▶ WHAT TO DO
Please restate word for word, and with nothing added, the lines that run from the one holding "Task: Select the @CapitolPolice username" to the end of the entries below.
⁂
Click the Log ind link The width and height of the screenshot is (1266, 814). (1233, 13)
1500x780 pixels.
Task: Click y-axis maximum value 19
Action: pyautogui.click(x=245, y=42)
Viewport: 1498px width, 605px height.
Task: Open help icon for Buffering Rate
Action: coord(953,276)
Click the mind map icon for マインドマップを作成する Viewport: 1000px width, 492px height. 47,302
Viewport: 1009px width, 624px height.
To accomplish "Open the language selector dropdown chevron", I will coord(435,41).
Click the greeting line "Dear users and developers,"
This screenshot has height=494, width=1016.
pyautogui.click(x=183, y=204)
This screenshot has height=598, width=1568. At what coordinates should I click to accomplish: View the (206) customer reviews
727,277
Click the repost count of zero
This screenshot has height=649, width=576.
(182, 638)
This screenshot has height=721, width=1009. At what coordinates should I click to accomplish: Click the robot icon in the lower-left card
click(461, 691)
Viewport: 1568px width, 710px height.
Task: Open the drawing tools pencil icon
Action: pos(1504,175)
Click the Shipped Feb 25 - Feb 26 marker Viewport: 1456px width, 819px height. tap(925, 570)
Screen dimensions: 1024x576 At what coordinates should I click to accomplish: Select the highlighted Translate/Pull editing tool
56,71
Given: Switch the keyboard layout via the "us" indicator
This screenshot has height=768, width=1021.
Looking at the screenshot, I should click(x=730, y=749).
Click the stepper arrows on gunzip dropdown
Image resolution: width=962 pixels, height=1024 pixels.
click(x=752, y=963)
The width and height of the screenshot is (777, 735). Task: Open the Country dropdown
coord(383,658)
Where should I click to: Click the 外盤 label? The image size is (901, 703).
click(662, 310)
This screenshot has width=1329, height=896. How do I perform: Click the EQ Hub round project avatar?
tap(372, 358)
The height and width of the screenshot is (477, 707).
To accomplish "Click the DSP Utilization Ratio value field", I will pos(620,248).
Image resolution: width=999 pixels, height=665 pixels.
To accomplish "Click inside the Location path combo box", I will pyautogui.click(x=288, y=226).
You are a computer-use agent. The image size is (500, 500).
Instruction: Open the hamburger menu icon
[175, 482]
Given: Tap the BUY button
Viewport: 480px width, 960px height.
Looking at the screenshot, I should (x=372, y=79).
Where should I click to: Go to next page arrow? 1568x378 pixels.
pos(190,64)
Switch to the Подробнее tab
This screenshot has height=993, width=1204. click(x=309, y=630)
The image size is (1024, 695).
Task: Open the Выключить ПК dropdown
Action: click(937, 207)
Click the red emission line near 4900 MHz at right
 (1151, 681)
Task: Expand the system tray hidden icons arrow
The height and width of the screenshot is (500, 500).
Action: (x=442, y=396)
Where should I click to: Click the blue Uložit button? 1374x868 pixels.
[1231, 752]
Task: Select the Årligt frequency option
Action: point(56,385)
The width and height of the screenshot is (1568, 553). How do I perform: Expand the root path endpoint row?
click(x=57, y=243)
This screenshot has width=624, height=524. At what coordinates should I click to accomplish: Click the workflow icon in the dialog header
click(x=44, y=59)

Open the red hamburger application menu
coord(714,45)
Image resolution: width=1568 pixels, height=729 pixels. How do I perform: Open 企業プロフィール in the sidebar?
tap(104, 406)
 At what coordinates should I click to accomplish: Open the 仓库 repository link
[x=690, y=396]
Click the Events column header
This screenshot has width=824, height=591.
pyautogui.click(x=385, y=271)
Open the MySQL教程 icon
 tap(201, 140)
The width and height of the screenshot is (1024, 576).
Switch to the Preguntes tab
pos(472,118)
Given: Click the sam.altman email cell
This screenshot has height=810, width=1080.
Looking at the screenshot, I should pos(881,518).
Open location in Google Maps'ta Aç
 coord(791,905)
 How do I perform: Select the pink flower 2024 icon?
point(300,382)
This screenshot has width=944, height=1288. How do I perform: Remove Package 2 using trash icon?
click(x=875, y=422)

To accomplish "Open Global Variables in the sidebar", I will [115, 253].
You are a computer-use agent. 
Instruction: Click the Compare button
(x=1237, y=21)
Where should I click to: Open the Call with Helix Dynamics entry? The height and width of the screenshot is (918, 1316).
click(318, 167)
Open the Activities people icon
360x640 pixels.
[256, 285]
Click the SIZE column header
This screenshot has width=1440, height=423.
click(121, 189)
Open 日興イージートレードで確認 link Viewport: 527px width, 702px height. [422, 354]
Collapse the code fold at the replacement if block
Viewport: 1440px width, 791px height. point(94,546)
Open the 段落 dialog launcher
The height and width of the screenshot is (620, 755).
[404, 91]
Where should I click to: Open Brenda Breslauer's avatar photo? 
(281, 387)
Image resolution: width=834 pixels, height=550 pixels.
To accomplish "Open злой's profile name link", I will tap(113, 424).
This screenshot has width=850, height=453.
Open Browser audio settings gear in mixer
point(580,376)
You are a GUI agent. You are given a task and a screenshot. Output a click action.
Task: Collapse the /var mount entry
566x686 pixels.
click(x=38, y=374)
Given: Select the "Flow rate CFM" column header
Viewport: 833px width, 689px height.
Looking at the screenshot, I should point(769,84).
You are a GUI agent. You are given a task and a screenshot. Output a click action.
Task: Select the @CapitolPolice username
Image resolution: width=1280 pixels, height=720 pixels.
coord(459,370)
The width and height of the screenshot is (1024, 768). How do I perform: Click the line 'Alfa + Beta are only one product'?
⁂
▶ WRITTEN ANSWER
Task: Select the @CapitolPolice username
Image resolution: width=1280 pixels, height=720 pixels.
coord(459,370)
The width and height of the screenshot is (1024, 768). How do I perform: Click the line 'Alfa + Beta are only one product'?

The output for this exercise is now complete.